Okay, I had planned to jump back into Variant Cover-age Mondays here on the site again, but as I was working on the planned subjects for said post, I realized I didn’t have the info I needed to properly put them in their retailing/collecting context. So, let’s have that one sit in the oven a little longer.

Instead, I’m going to go on a variant tangent, as well as touching another popular topic on this here website, and take notice of this forthcoming variant for the Marvel Comics one-shot Timeless:


Due out in a couple of months, it plays up the fact that (spoiler, I guess) a character has visions of the Miracleman (or is it?) logo, revealed at the end of the story. I found out about that particular twist just in time for me to have sold out of my last copy…I did get a restock of some of the variants, but none of those did anything for me. And the forthcoming 2nd printing features that awful Punisher redesign, so a hard pass on that.

But that third printing? With ol’ MM front and center? Drawn by Mark Buckingham, the fella who illustrated Neil Gaiman’s truncated run on the character? Yes sir, that’s for me.

Now Miracleman at Marvel has not had an easy time of it. First, Alan Moore asked that his writing credit be removed (replaced by “The Original Writer”). Then the comics themselves were bloated, expensive messes, featuring the comics people actually wanted to read, backed up with extra editorial pages and reprints of “pre-return” Marvelman stories that nobody really wanted. And then of course there were the printing screw-ups, which, by the way, Marvel never did reissue corrected copies of that comic. Plus there’s the fact that the promise of new stories picking up from where the original series left off (with Eclipse Comics going out of business) was never fulfilled.

Well, Marvel put a lot of cash and time into straightening out all the rights issues and getting the character under their umbrella, so I guess they need to get their money’s worth. Now whether this is a new version of Marvelman (separate from the Miracleman comics by Moore and Gaiman), still called Miracleman but again separate from Moore/Gaiman, or (the most hilarious option) the next chapter of that Moore/Gaiman story, with MM dipping into the Marvel U. between installments of his own book.

I have no idea what will be the case, of course, and one wonders what kind of a fit MM would have in the Marvel Universe, even if only temporarily (see also: DC Universe and Watchmen).
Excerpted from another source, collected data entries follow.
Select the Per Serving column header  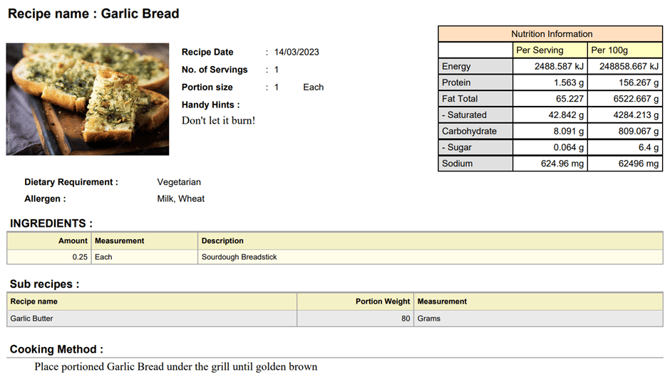point(550,50)
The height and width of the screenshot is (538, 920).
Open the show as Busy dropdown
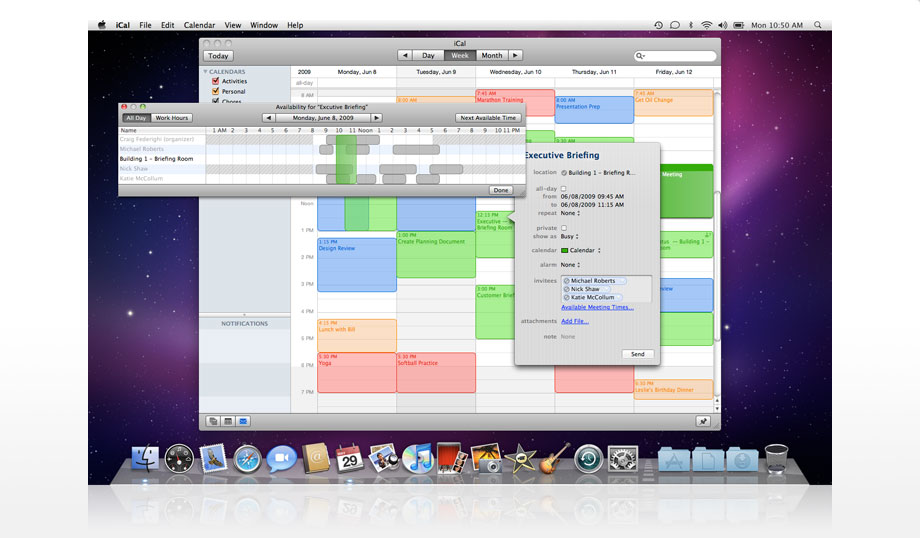[570, 236]
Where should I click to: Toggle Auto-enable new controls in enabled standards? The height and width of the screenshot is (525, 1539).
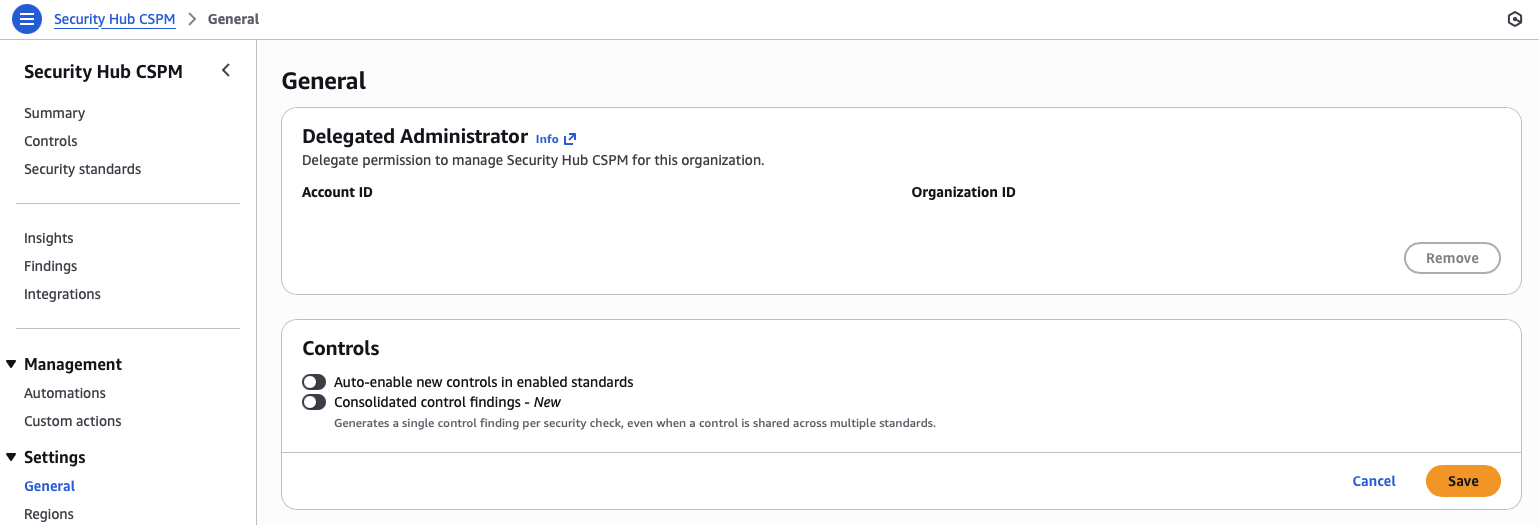(x=314, y=382)
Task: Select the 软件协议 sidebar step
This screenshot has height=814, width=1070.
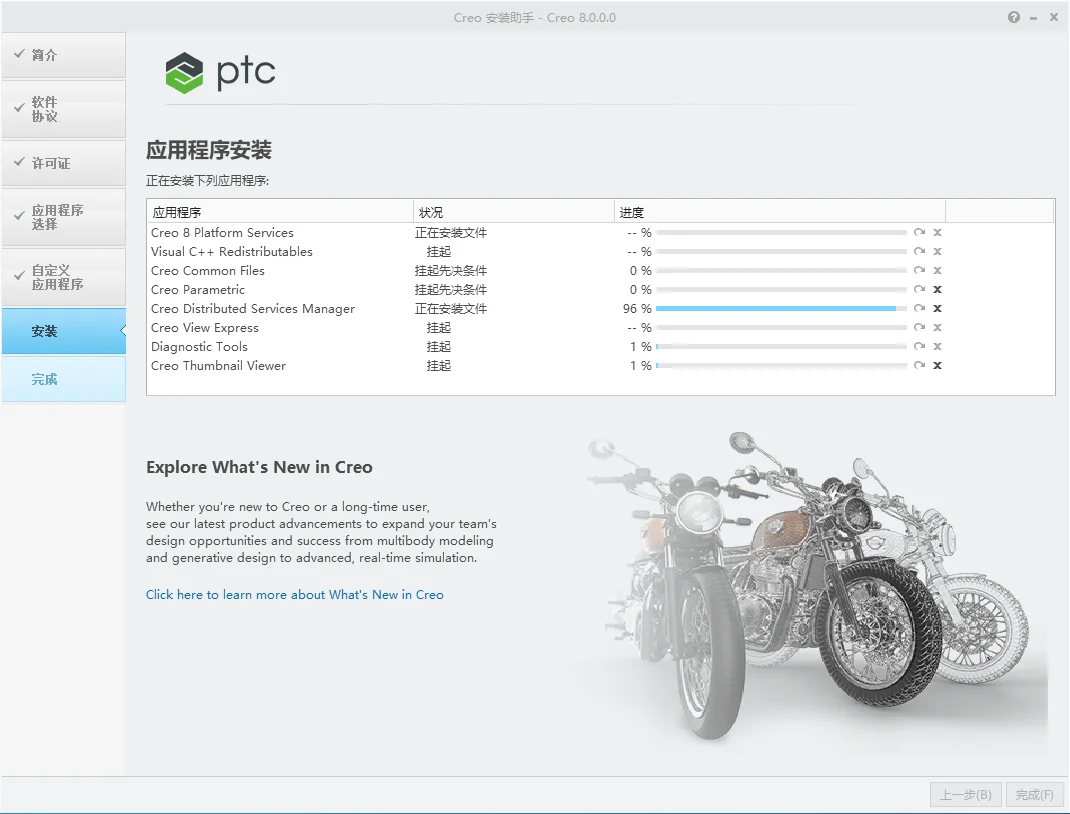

But we’re either getting an ongoing series with the character out of this, or (crossing fingers) those new stories from Gaiman and Buckingham picking up from where they left off decades ago will finally see the light of day.

Anyway, writing about this reminded me of the limited-run non-3D editions of Miracleman 3-D Eclipse offered way back in Ye Olden Tymes. This article seems to have that pretty well covered.

6 Responses to “A dream of variants.”

  • Thom H. says:

    I kind of don’t care what they do with the character as long as they also separately finish the Gaiman/Buckingham run. I’d like both the Silver Age and the Dark Age, but would honestly settle for just the former at this point.

    And I couldn’t agree more about the bloated reprints. Marvel should just give each issue a sturdy cover and make sure the coloring is impeccable. I’m going to pay the same stupid price just to finish the story. I don’t need any other incentives to buy it.

  • Joe Gualtieri says:

    I forgot about that. The censorship of the book is far more prominent in my mind

  • Joe Gualtieri says:

    [hugs Eclipse trades]

  • Chris V says:

    So, this being Marvel in 2022, I can only assume that they plan to resolve both the unfinished Miracleman and Omega the Unknown series in one book. It’ll probably be written by Jed McKay.
    Sure, a lot of people will be upset by Gaiman not being the one to finish his Miracleman story, but Marvel will promise a major Marvel Universe character will die in each issue, which will increase the sales to the same level as Neil Gaiman’s name-value without having to pay Gaiman.

  • ArghSims says:

    Hey, Chuck Austen, the writer formerly know as the artist “Chuck Beckum”, has ties to the book. Surely he’d be a consensus choice to finish it!

  • Chris V says:

    There ya go. Even better than a random Marvel contracted writer.